Je conseille la lecture en français du grand œuvre de Camões dans l’édition Poésie/Gallimard avec la traduction et la préface de Hyacinthe Garin et une préface de Vasco Graça Moura. La traduction en alexandrins rimés permet une lecture aisée.
Pour Message de Pessoa, je me réfère à l’édition établie à l’enseigne de José Corti avec la préface de José Augusto Seabra et la traduction de Bernard Sesé.

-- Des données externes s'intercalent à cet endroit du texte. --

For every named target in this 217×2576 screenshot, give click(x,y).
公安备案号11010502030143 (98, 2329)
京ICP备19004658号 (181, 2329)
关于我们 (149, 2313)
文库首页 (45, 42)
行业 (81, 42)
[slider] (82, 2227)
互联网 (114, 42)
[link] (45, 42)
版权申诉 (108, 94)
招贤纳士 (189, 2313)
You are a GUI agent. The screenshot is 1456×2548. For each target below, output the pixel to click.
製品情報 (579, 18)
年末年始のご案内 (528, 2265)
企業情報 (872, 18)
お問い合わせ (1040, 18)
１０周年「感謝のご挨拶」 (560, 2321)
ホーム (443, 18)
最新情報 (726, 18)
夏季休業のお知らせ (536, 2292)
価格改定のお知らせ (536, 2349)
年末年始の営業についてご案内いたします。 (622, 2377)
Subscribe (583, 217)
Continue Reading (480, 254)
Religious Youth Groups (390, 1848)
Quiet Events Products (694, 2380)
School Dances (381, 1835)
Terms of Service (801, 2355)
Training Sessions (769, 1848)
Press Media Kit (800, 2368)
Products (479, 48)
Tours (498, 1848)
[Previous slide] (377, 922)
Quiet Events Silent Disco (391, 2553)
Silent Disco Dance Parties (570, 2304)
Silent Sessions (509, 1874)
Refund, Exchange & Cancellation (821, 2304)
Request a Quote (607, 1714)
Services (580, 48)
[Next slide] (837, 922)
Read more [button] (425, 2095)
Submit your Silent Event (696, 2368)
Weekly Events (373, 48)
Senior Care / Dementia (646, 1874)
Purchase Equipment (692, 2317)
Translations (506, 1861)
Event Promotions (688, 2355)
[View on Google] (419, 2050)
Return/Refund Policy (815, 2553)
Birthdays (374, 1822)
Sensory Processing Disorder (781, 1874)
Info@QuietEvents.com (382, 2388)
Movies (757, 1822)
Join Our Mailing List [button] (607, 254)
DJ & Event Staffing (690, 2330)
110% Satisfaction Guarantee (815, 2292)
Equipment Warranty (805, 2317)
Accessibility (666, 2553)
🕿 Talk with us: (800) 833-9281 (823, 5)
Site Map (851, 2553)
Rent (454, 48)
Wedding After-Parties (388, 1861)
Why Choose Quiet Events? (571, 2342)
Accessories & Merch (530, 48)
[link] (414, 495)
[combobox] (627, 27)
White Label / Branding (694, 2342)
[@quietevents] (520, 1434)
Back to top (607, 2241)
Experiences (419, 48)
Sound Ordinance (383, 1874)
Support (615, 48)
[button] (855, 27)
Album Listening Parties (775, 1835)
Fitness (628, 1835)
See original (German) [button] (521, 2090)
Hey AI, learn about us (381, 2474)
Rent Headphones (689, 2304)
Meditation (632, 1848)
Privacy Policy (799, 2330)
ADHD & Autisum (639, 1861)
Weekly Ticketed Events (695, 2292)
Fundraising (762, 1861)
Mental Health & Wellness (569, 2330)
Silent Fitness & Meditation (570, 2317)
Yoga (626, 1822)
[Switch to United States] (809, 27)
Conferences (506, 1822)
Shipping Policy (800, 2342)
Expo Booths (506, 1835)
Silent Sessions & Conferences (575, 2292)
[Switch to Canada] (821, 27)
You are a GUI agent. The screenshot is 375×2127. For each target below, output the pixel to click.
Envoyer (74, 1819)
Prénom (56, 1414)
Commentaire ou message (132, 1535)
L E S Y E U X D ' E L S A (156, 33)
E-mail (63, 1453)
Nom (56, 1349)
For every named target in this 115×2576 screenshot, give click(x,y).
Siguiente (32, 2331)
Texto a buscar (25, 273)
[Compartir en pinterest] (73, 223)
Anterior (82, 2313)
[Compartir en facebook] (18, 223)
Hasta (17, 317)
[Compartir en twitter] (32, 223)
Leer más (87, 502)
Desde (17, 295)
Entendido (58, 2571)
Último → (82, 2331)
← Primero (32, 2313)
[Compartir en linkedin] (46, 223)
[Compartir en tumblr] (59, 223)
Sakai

Dans son roman à la publication posthume Pour Isabel sous-titré Un mandala, Antonio Tabucchi fait dire à un des personnages évoquant des années de lycée à l’époque où le Portugal avait encore des colonies : on y divisait en morceaux stupides le poème national Les Lusiades, qui est un beau poème de mer, mais qui était étudié comme s’il s’agissait d’une bataille africaine.
Je pense qu’il ne faut bien sûr pas lire Les Lusiades comme s’il s’agissait seulement d’une bataille africaine mais les lire comme un simple beau poème de mer serait tout aussi réducteur.
Plus je lis et relis les Lusiades de Camões publiées en 1572 et Message de Pessoa sorti en 1934, plus je mesure la puissance du lien entre ces deux épopées. L'une est dans l'espace et l'autre dans le temps. Ces deux œuvres débordent largement du cadre national portugais.
Pour le lecteur moyen du 21ème siècle que je suis, elles irriguent ma réflexion sur la renaissance de l’idéal occidental que j’appelle de mes vœux. À plus de trois siècles et demi de distance, les Lusiades et Message sont des balises, des repères dans ce cheminement vers le nécessaire renouveau de l’Occident.